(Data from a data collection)

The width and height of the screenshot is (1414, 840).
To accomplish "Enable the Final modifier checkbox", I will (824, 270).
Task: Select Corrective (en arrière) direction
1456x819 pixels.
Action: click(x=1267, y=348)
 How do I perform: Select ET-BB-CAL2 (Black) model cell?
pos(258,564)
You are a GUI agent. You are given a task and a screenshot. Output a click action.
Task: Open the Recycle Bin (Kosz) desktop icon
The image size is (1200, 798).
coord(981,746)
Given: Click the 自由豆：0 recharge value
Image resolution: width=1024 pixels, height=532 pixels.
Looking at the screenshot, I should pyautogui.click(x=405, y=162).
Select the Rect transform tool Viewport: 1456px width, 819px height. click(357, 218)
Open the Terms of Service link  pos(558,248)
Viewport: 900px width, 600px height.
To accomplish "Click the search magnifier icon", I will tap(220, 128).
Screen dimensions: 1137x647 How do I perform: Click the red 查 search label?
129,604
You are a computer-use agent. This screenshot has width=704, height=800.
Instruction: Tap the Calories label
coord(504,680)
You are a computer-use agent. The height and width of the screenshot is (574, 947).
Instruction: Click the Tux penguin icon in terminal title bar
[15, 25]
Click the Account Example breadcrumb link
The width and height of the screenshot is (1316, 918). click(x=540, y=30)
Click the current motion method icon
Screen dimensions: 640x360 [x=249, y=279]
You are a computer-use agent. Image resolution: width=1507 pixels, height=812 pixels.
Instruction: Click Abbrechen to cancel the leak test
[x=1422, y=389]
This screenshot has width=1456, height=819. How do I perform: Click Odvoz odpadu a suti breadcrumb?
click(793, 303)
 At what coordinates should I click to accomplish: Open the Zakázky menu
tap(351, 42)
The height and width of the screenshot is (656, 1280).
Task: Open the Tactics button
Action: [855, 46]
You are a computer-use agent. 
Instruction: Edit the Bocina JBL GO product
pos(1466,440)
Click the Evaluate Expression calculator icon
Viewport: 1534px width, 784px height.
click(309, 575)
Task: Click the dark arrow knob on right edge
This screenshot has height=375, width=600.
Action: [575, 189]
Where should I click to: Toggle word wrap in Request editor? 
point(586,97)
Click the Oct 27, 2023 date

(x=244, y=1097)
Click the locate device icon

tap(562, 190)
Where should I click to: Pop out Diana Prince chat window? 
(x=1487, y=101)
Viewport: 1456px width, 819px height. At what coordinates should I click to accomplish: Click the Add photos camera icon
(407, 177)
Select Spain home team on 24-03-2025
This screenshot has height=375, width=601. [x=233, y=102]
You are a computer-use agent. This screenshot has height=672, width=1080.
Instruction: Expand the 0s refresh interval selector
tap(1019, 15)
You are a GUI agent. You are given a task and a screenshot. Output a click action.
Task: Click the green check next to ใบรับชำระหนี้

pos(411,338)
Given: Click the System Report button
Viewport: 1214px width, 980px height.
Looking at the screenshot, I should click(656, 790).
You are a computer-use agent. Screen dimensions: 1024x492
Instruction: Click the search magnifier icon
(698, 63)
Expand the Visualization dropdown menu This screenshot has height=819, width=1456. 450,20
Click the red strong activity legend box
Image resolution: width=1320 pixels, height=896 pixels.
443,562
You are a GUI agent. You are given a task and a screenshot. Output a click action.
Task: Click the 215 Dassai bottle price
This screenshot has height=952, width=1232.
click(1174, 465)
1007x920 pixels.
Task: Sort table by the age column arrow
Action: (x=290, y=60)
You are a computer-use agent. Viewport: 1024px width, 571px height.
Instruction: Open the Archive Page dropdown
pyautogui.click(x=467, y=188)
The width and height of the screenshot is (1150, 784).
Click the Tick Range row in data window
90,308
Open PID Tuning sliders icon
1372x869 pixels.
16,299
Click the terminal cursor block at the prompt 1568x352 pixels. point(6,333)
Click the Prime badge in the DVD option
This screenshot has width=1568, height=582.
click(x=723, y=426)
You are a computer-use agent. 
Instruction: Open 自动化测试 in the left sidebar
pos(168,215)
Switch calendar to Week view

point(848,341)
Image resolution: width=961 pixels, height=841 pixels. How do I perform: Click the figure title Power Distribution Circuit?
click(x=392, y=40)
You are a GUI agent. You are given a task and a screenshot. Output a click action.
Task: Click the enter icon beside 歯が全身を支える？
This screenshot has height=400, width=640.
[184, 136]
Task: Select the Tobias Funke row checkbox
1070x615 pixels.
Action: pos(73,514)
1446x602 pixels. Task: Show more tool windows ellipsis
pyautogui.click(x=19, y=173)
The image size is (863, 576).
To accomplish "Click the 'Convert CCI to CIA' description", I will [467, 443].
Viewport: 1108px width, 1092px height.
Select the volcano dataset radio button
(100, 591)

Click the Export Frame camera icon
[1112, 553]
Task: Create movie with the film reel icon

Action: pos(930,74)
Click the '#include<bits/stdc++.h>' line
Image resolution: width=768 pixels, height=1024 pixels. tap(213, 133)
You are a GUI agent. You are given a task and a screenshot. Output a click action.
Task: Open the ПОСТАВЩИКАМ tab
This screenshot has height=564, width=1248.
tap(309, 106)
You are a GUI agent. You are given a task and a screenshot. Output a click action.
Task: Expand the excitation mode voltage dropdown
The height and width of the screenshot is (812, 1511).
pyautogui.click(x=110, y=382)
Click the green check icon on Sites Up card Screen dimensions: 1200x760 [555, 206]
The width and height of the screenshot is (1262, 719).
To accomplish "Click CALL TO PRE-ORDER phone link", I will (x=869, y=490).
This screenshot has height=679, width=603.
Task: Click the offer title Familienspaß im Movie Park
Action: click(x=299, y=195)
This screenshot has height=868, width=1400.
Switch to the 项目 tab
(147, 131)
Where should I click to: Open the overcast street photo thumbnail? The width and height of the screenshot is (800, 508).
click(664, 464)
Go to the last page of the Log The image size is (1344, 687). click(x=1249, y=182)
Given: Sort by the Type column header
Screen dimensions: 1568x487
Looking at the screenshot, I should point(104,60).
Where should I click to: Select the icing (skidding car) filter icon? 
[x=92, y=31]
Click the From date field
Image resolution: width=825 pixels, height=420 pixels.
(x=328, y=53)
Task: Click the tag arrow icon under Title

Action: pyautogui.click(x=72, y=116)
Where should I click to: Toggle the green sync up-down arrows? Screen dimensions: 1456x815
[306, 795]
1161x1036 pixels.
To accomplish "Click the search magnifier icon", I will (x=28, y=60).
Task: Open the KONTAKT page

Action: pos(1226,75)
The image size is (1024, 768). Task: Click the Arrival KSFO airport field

[GOAL]:
Rewrite the stretch from the line that contains "How do I perform: Select" through the line that contains "coord(981,746)", both included, with the requests kept. Multiply every coordinate in the answers by 1.35 and round to whole numbers, with halves going up; leave all other numbers unchanged.

[RESULT FOR THIS EXERCISE]:
 How do I perform: Select ET-BB-CAL2 (Black) model cell?
pos(348,761)
You are a GUI agent. You are given a task and a screenshot. Output a click action.
Task: Open the Recycle Bin (Kosz) desktop icon
The image size is (1200, 798).
coord(1324,1007)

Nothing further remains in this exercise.